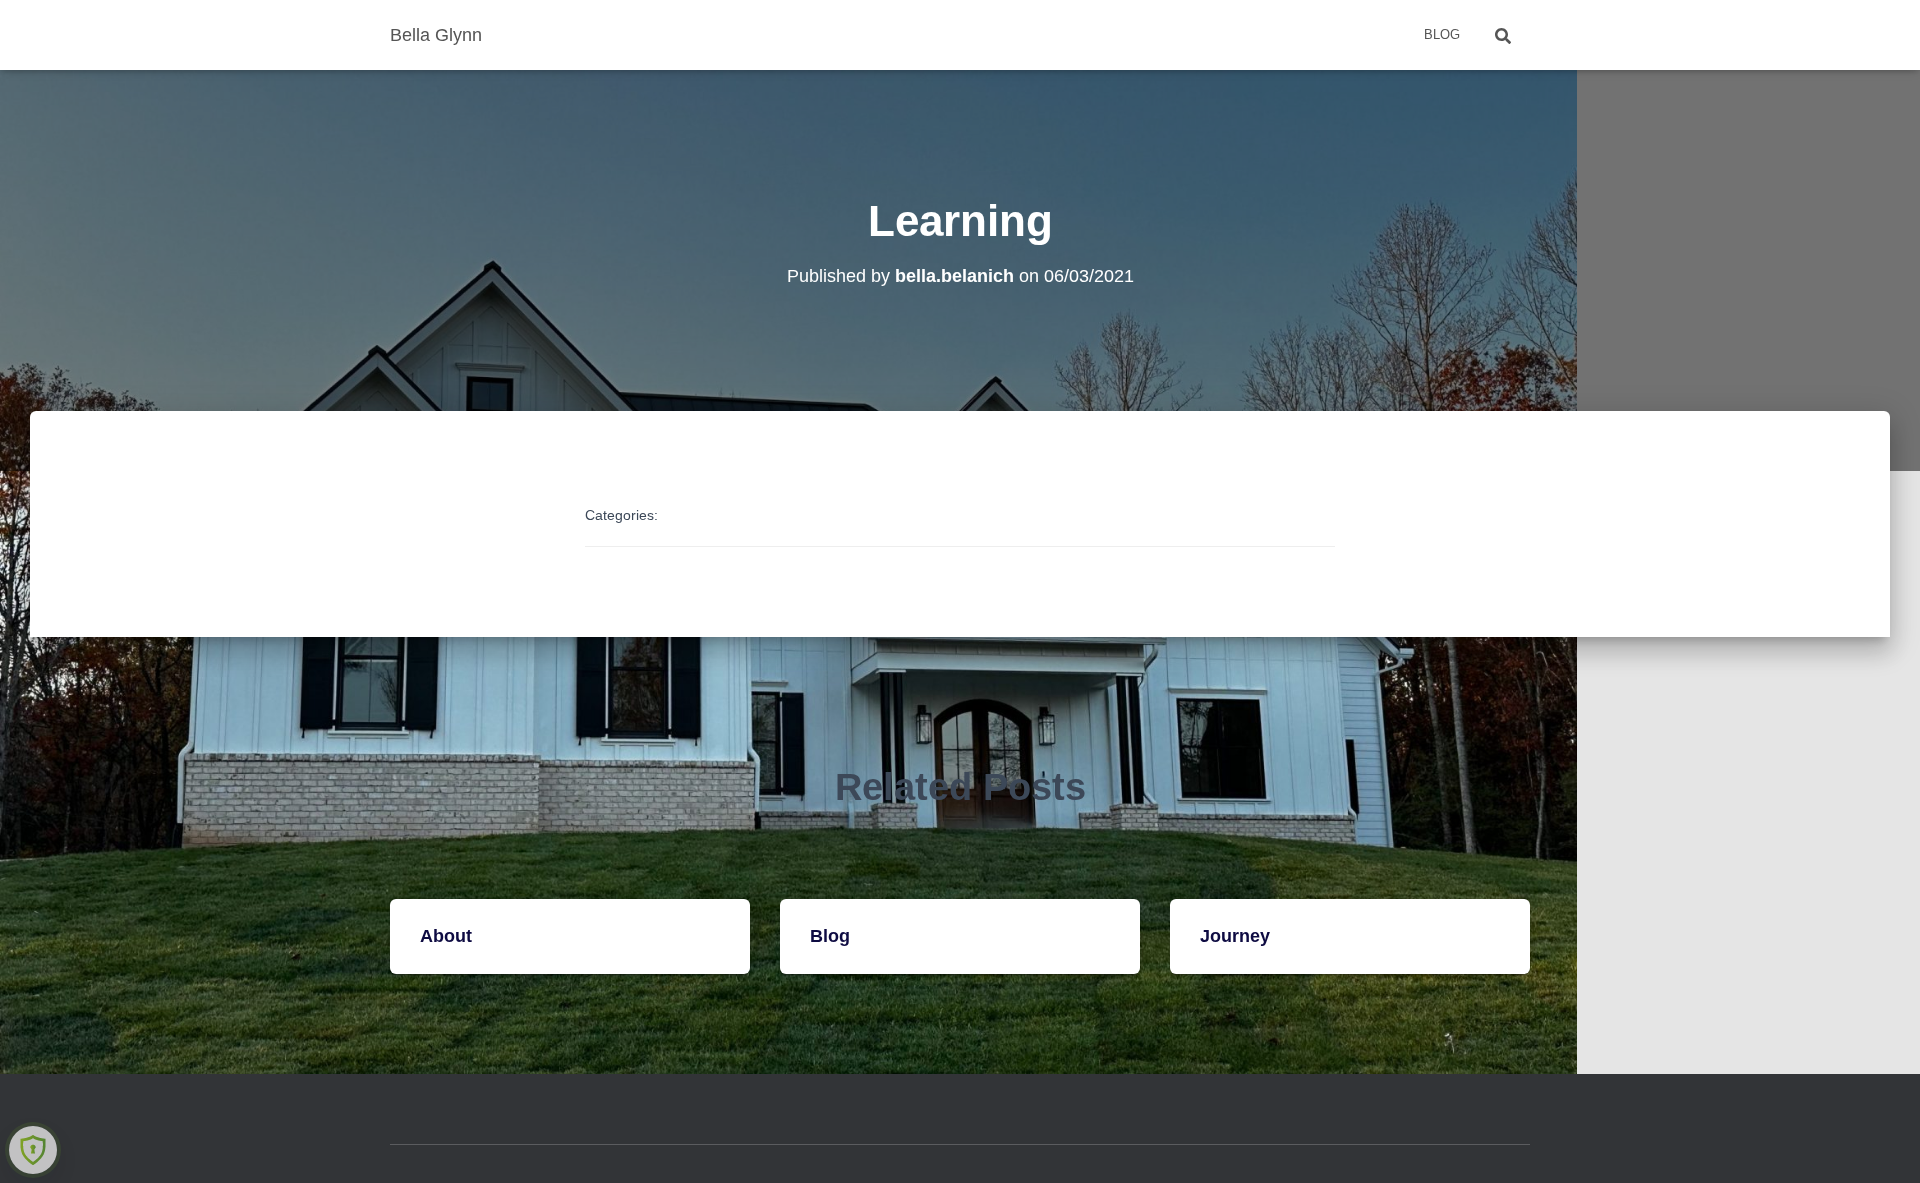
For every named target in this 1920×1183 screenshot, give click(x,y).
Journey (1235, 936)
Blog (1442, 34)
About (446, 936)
********************
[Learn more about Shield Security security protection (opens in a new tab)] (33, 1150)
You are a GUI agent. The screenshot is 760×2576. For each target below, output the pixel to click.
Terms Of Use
********************
### PROMPT
If a line in the records above holds the string "click", copy it.

### ANSWER BELOW
For every named target in this 1920×1183 screenshot, give click(x,y).
You are a GUI agent. The screenshot is 760×2576. For each target below, output the pixel to click.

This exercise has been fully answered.